Artemisia Gentileschi, Yaël et Siséra, 1620, huile sur toile, 86x125 cm, musée des Beaux-Arts, Budapest.

L'AIR DU TEMPS

Artemisia, la Frida Kahlo du XVIIe siècle

ROME - Rares sont les femmes peintres du passé à avoir atteint la renommée de leurs collègues masculins. Louise Moillon, Clara Peeters (actuellement présentée au Prado), Rosalba Carriera, Elisabeth Vigée-Lebrun en sont quelques-unes, à des degrés divers. Effet d’un film à succès et d’une vie romanesque, c’est Artemisia Gentileschi (1593-1652) qui s’est récemment affirmé comme étoile de première grandeur dans ce club de « happy few ». Auréolée d’une image de féministe avant l’heure (elle fait condamner son violeur, le peintre Agostino Tassi, malgré le sexisme du tribunal), elle secondera habilement son père Orazio. Mais elle mènera vite une existence indépendante et voyageuse, travaillant à Rome, sa ville natale, mais aussi à Florence et Naples (où elle mourra), développant un « caravagisme » personnel, souvent centré sur des héroïnes antiques. L’exposition la suit dans ces trois capitales, où elle produira l’essentiel de son art, vigoureux, plein de clair-obscur et de couleurs rutilantes, avant son 40e anniversaire. Elle est entourée de quelques stars de l’époque comme Allori, Vouet, Ribera et ce peintre dont le nom est une poésie, Antiveduto Grammatica (que l’on pourrait traduire approximativement par « Prévu Grammaire »), qui fut brièvement maître de Caravage.
Artemisa au Palazzo Braschi, du 30 novembre 2016 au 7 mai 2017.

EXPOSITIONS


Cy Twombly, Coronation of Sesostris, 2000, Part V : Acrylic, wax crayon and lead pencil on canvas, 206,1 x 156,5 cm. Pinault Collection © Pinault Collection / Photo Robert Mc Keever.

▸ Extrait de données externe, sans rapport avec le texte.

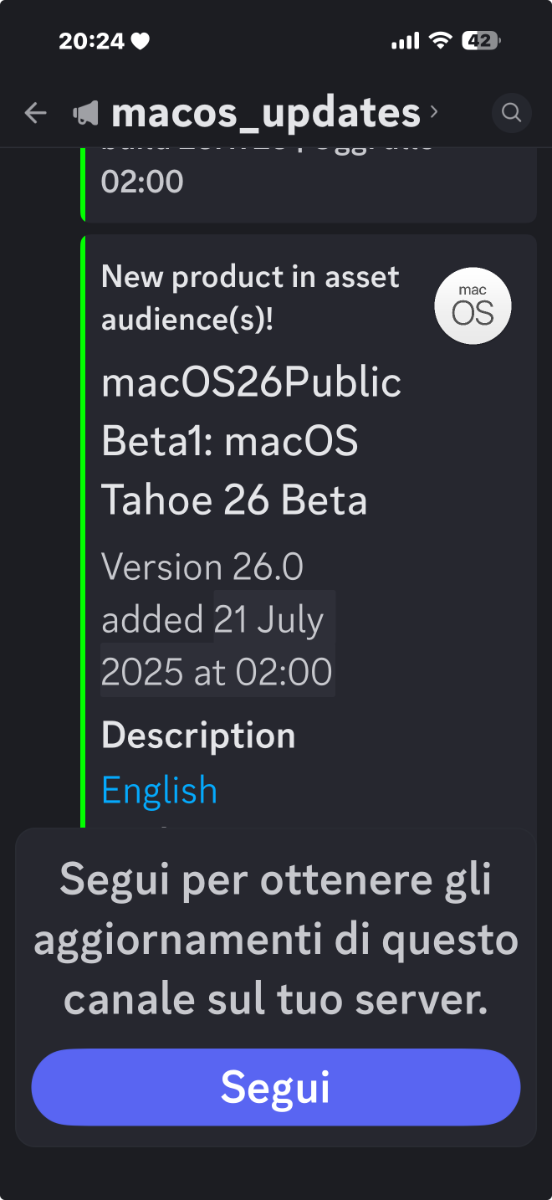Tap the 21 July 2025 timestamp
Image resolution: width=552 pixels, height=1200 pixels.
(217, 645)
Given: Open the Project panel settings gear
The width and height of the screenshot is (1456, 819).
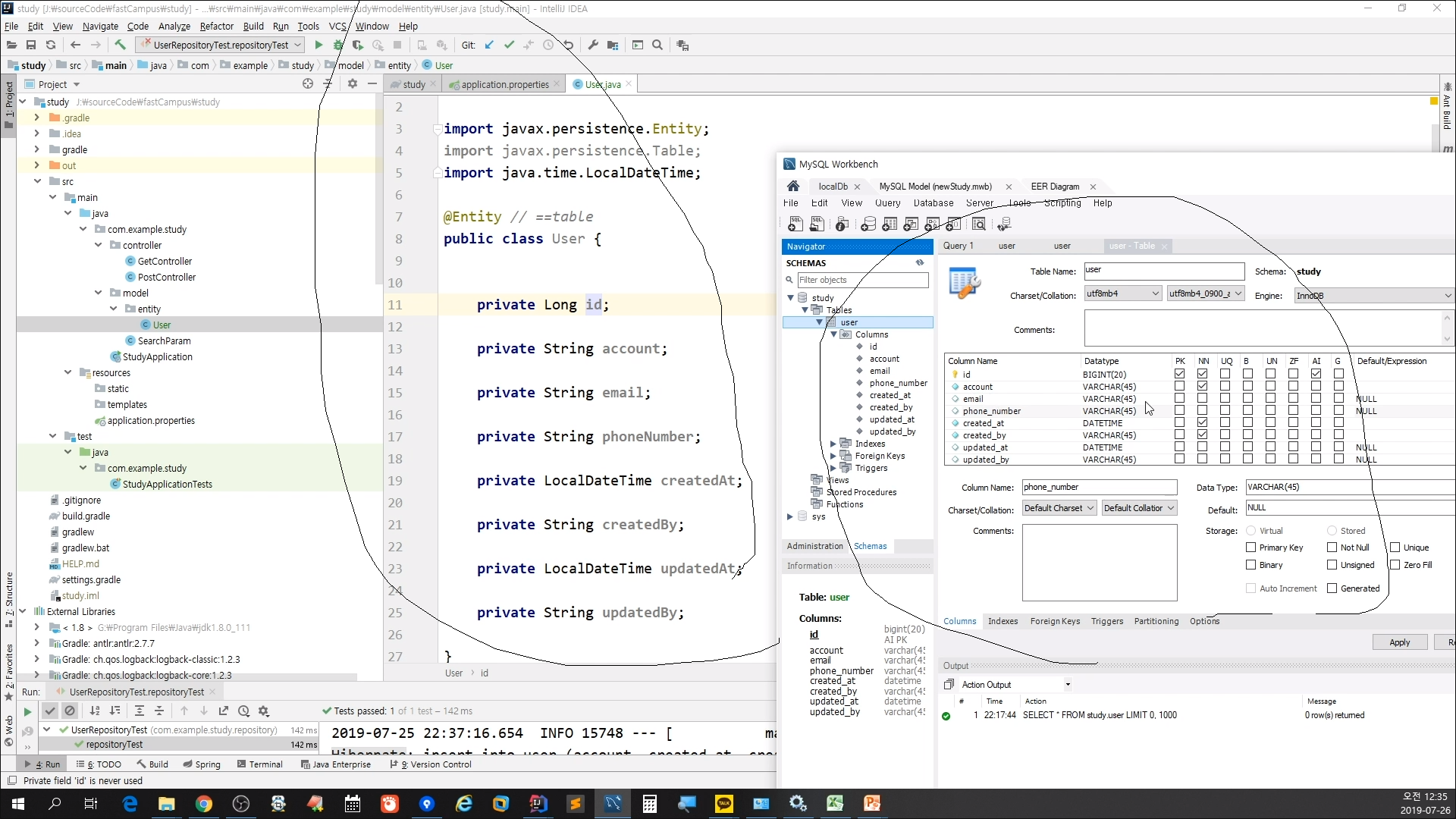Looking at the screenshot, I should coord(353,84).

Twombly, éloge du gribouillis

PARIS - Roland Barthes était l’un de ses grands admirateurs, appréciant sa « main en lévitation », sa « paresse » qui lui permettait « d’éviter la platitude des codes graphiques ». Le travail de Cy Twombly, tout en signes, brossés ou effacés comme sur des palimpsestes, écritures généralement indéchiffrables, ratures rageuses et coulures de couleurs, est désormais adoubé par le marché et les musées comme une œuvre majeure du XXe siècle. Pour certains, il en émane une poésie, une spiritualité, un mystère, qui se goûtent comme une émotion profonde, se passant assez bien d’explications. Pour d’autres, il ne s’agit que d’une incompréhensible divinisation du gribouillis. Le Centre Pompidou, avec cette rétrospective de 140 œuvres, donne les éléments pour affiner les positions. Il fait aussi découvrir un pan moins connu du natif de Lexington (1928-2011), devenu grand bourgeois italien par son mariage avec une héritière Franchetti : la sculpture. Ces objets trouvés, assemblés, soclés sur des bouts de palettes et recouverts d’une modeste peinture blanche, sont idéalement mis en scène contre la grande baie vitrée, avec le Sacré-Cœur en toile de fond. Si Twombly était assurément d’une grande culture, fin connaisseur du passé (il était venu en Europe, attiré par Lascaux), on peut difficilement suivre le commissaire lorsqu’il le présente - notamment avec sa série sur l’empereur Commode - comme un rénovateur de la peinture d’histoire. Au contraire, l’hermétisme reste, tout au long de sa carrière, l’un des caractères fondamentaux de Twombly. Chez lui, comme dans les antiques religions à mystères, il est essentiel de ne pas tout comprendre…
Cy Twombly au Centre Pompidou, du 30 novembre 2016 au 30 avril 2017.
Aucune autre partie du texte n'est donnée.